PROMPT: Please return each record exactly, leaving nothing out.

══ ENTRIES PROVIDED

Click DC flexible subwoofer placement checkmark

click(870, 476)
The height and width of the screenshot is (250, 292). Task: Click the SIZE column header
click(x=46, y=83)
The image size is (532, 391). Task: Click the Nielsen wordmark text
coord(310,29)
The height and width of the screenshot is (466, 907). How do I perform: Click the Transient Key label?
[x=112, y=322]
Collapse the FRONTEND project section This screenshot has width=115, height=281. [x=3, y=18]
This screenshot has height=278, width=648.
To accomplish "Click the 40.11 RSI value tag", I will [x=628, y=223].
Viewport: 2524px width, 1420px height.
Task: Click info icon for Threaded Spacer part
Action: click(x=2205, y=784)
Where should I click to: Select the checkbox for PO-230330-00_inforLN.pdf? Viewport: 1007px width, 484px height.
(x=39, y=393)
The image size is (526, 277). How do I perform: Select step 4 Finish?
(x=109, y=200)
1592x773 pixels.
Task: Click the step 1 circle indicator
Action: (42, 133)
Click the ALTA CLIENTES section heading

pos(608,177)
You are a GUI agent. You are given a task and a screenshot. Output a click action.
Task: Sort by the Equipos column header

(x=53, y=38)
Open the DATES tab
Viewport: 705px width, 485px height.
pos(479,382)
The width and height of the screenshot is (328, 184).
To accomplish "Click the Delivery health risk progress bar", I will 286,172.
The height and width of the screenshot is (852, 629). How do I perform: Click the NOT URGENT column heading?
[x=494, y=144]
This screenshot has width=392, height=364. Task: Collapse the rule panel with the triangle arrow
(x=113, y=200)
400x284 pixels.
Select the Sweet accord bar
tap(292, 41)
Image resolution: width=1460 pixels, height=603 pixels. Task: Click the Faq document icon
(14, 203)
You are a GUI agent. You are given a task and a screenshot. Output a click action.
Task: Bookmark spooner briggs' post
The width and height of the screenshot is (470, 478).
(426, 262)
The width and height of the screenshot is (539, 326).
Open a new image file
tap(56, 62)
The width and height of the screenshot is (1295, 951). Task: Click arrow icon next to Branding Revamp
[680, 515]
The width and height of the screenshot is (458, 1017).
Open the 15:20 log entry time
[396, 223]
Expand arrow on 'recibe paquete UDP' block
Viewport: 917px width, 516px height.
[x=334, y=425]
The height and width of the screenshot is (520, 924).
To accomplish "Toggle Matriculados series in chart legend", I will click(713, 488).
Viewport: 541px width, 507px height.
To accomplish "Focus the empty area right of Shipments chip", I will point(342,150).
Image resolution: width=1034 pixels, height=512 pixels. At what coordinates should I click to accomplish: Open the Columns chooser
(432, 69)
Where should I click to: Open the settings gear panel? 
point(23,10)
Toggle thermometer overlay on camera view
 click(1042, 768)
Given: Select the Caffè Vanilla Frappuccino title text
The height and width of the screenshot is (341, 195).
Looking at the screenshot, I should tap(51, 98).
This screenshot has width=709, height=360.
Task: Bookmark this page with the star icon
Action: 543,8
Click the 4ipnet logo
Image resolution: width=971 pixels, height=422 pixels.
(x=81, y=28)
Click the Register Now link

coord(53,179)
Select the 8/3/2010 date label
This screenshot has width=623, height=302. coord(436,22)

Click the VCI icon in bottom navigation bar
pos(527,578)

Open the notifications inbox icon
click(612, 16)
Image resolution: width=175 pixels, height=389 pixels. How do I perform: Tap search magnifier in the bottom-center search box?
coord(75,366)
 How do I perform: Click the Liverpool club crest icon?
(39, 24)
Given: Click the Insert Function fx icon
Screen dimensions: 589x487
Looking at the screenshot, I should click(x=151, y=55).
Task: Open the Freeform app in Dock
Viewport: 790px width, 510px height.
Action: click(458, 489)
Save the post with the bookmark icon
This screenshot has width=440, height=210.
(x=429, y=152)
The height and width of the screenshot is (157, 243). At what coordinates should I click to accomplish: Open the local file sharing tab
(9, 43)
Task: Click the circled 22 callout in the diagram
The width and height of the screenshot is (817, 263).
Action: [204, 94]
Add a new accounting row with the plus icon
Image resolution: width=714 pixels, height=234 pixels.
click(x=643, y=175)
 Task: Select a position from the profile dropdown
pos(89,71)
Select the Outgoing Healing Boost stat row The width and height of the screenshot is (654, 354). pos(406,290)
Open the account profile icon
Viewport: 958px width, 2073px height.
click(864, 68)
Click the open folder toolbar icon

════

ANSWER TO THE EXERCISE:
Click DC flexible subwoofer placement checkmark

click(870, 476)
The height and width of the screenshot is (250, 292). Task: Click the SIZE column header
click(x=46, y=83)
The image size is (532, 391). Task: Click the Nielsen wordmark text
coord(310,29)
The height and width of the screenshot is (466, 907). How do I perform: Click the Transient Key label?
[x=112, y=322]
Collapse the FRONTEND project section This screenshot has width=115, height=281. [x=3, y=18]
This screenshot has height=278, width=648.
To accomplish "Click the 40.11 RSI value tag", I will [x=628, y=223].
Viewport: 2524px width, 1420px height.
Task: Click info icon for Threaded Spacer part
Action: click(x=2205, y=784)
Where should I click to: Select the checkbox for PO-230330-00_inforLN.pdf? Viewport: 1007px width, 484px height.
(x=39, y=393)
The image size is (526, 277). How do I perform: Select step 4 Finish?
(x=109, y=200)
1592x773 pixels.
Task: Click the step 1 circle indicator
Action: (42, 133)
Click the ALTA CLIENTES section heading

pos(608,177)
You are a GUI agent. You are given a task and a screenshot. Output a click action.
Task: Sort by the Equipos column header

(x=53, y=38)
Open the DATES tab
Viewport: 705px width, 485px height.
pos(479,382)
The width and height of the screenshot is (328, 184).
To accomplish "Click the Delivery health risk progress bar", I will 286,172.
The height and width of the screenshot is (852, 629). How do I perform: Click the NOT URGENT column heading?
[x=494, y=144]
This screenshot has width=392, height=364. Task: Collapse the rule panel with the triangle arrow
(x=113, y=200)
400x284 pixels.
Select the Sweet accord bar
tap(292, 41)
Image resolution: width=1460 pixels, height=603 pixels. Task: Click the Faq document icon
(14, 203)
You are a GUI agent. You are given a task and a screenshot. Output a click action.
Task: Bookmark spooner briggs' post
The width and height of the screenshot is (470, 478).
(426, 262)
The width and height of the screenshot is (539, 326).
Open a new image file
tap(56, 62)
The width and height of the screenshot is (1295, 951). Task: Click arrow icon next to Branding Revamp
[680, 515]
The width and height of the screenshot is (458, 1017).
Open the 15:20 log entry time
[396, 223]
Expand arrow on 'recibe paquete UDP' block
Viewport: 917px width, 516px height.
[x=334, y=425]
The height and width of the screenshot is (520, 924).
To accomplish "Toggle Matriculados series in chart legend", I will click(713, 488).
Viewport: 541px width, 507px height.
To accomplish "Focus the empty area right of Shipments chip", I will point(342,150).
Image resolution: width=1034 pixels, height=512 pixels. At what coordinates should I click to accomplish: Open the Columns chooser
(432, 69)
Where should I click to: Open the settings gear panel? 
point(23,10)
Toggle thermometer overlay on camera view
 click(1042, 768)
Given: Select the Caffè Vanilla Frappuccino title text
The height and width of the screenshot is (341, 195).
Looking at the screenshot, I should tap(51, 98).
This screenshot has width=709, height=360.
Task: Bookmark this page with the star icon
Action: 543,8
Click the 4ipnet logo
Image resolution: width=971 pixels, height=422 pixels.
(x=81, y=28)
Click the Register Now link

coord(53,179)
Select the 8/3/2010 date label
This screenshot has width=623, height=302. coord(436,22)

Click the VCI icon in bottom navigation bar
pos(527,578)

Open the notifications inbox icon
click(612, 16)
Image resolution: width=175 pixels, height=389 pixels. How do I perform: Tap search magnifier in the bottom-center search box?
coord(75,366)
 How do I perform: Click the Liverpool club crest icon?
(39, 24)
Given: Click the Insert Function fx icon
Screen dimensions: 589x487
Looking at the screenshot, I should click(x=151, y=55).
Task: Open the Freeform app in Dock
Viewport: 790px width, 510px height.
Action: click(458, 489)
Save the post with the bookmark icon
This screenshot has width=440, height=210.
(x=429, y=152)
The height and width of the screenshot is (157, 243). At what coordinates should I click to accomplish: Open the local file sharing tab
(9, 43)
Task: Click the circled 22 callout in the diagram
The width and height of the screenshot is (817, 263).
Action: [204, 94]
Add a new accounting row with the plus icon
Image resolution: width=714 pixels, height=234 pixels.
click(x=643, y=175)
 Task: Select a position from the profile dropdown
pos(89,71)
Select the Outgoing Healing Boost stat row The width and height of the screenshot is (654, 354). pos(406,290)
Open the account profile icon
Viewport: 958px width, 2073px height.
click(864, 68)
Click the open folder toolbar icon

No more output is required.